EXERCISE MATERIALS ::
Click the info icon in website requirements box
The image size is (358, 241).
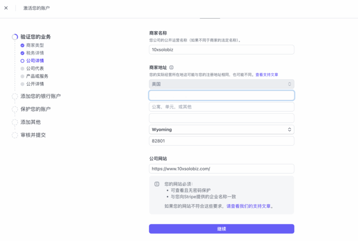(157, 184)
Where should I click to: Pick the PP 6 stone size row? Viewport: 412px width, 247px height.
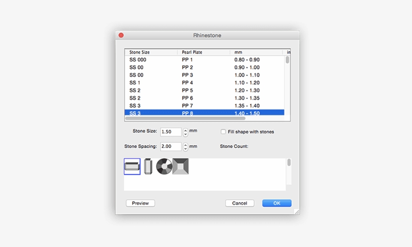pos(204,98)
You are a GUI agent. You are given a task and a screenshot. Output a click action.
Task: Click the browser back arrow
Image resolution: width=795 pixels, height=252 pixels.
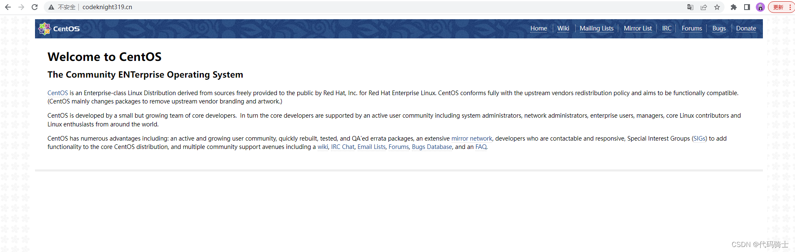(8, 7)
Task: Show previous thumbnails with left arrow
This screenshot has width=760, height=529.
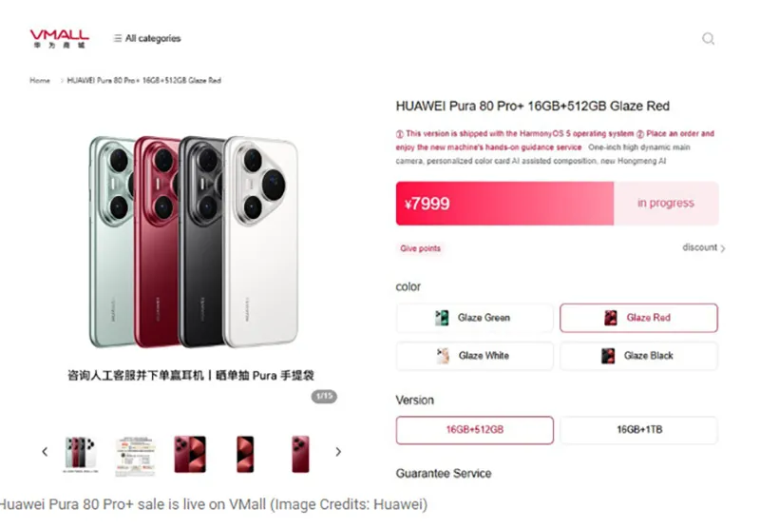Action: tap(45, 452)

PROBLEM STATEMENT ::
Nothing but the lines from the one containing "Where should I" through the last line of the data should appear in the answer, copied exactly, with pictures excluded.

TASK RESPONSE ::
Where should I click to: Pick the PP 6 stone size row? Viewport: 412px width, 247px height.
pos(204,98)
You are a GUI agent. You are given a task and a screenshot. Output a click action.
Task: Click the browser back arrow
Image resolution: width=795 pixels, height=252 pixels.
(8, 7)
Task: Show previous thumbnails with left arrow
This screenshot has width=760, height=529.
Action: tap(45, 452)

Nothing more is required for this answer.